| Source passage |
Absurdism

by John Holbo on September 8, 2018

As Sparknotes writes,

Endgame’s opening lines repeat the word “finished,” and the rest of the play hammers away at the idea that beginnings and endings are intertwined, that existence is cyclical. Whether it is the story about the tailor, which juxtaposes its conceit of creation with never-ending delays, Hamm and Clov’s killing the flea from which humanity may be reborn, or the numerous references to Christ, whose death gave birth to a new religion, death-related endings in the play are one and the same with beginnings.

I cannot help but think of this passage as I read Jonah Goldberg’s erudite musings in the pages of National Review.

In the classic absurdist dramas of the 1950s and 1960s, Brittanica.com explains, European playwrights “did away with most of the logical structures of traditional theatre. There is little dramatic action as conventionally understood; however frantically the characters perform, their busyness serves to underscore the fact that nothing happens to change their existence.”

That’s a pretty good description of the sound and fury signifying nothing on display this week from Democrats and protesters alike.

In this blog post I would like to argue that, as in the classic absurdist dramas of the 1950’s and 1960’s, in Goldberg’s essay, “Theater of the Absurd Has Taken Over The Senate,” what we see is a conservative intellectual tradition that is ‘finished’, and yet at the same time intertwined with its own beginnings. The life of the conservative mind is cyclical, juxtaposing attempts to kill the stubborn flea of liberalism with lofty dreams of the rebirth – ever-promised, never fulfilled – of the conservative mind.

| Data listing |
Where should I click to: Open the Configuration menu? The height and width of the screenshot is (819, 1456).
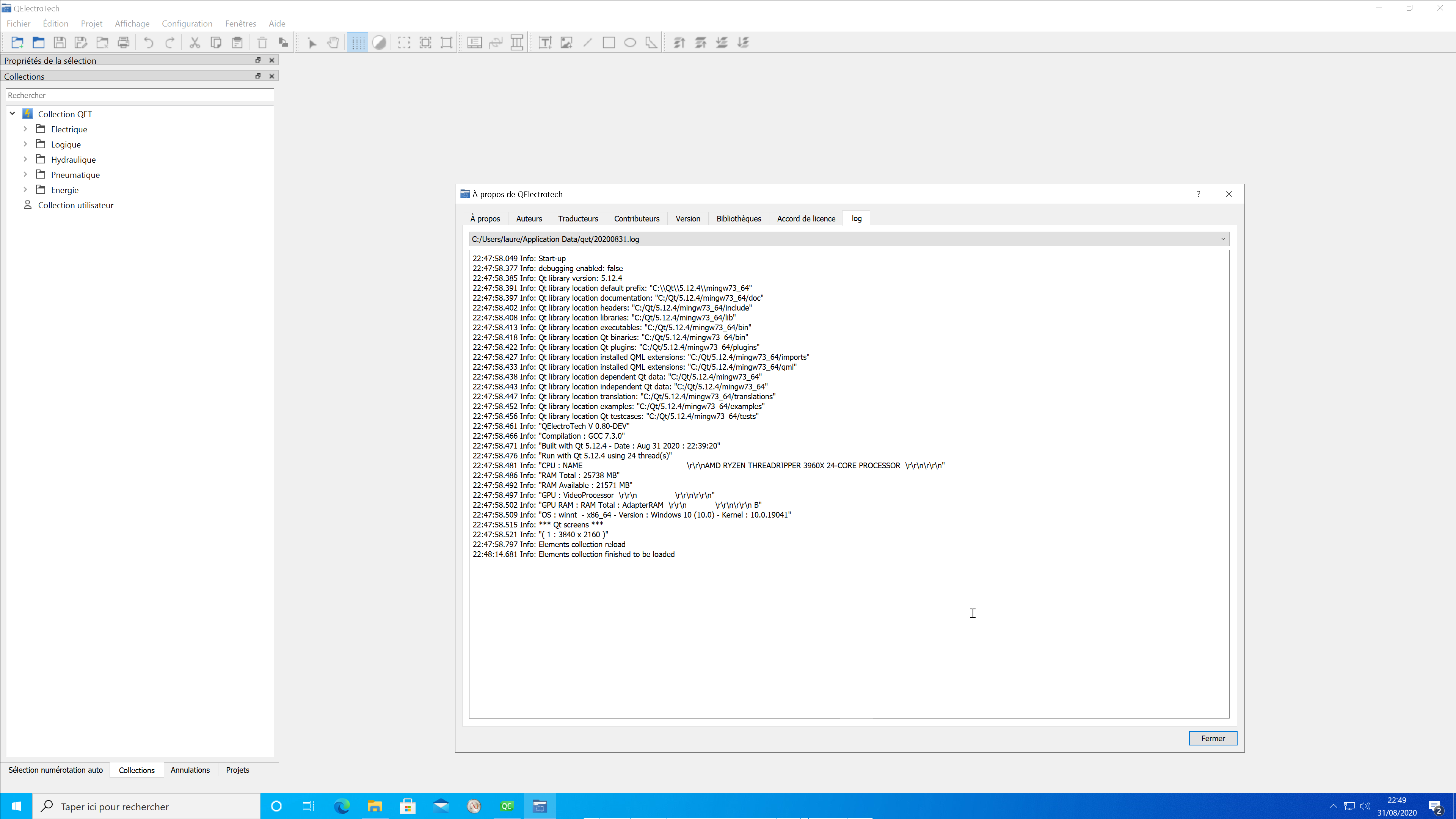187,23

==

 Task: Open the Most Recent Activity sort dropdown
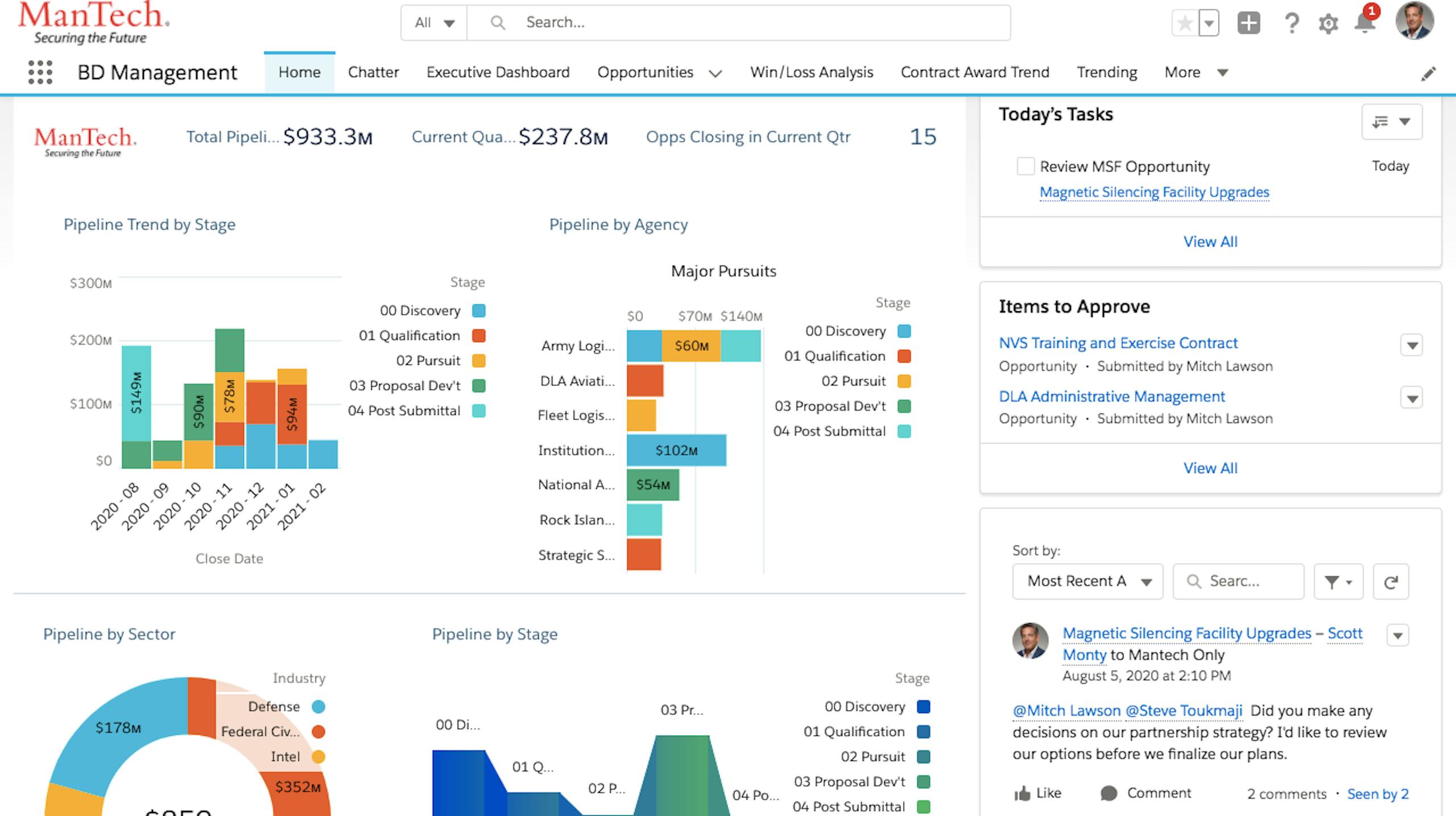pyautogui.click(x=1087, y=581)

| Description of the task |
Rewrite the absurdism post from "by John Holbo" to "of National Review.", putting "baker" in place of "tailor".

| Worked answer |
by John Holbo on September 8, 2018

As Sparknotes writes,

Endgame’s opening lines repeat the word “finished,” and the rest of the play hammers away at the idea that beginnings and endings are intertwined, that existence is cyclical. Whether it is the story about the baker, which juxtaposes its conceit of creation with never-ending delays, Hamm and Clov’s killing the flea from which humanity may be reborn, or the numerous references to Christ, whose death gave birth to a new religion, death-related endings in the play are one and the same with beginnings.

I cannot help but think of this passage as I read Jonah Goldberg’s erudite musings in the pages of National Review.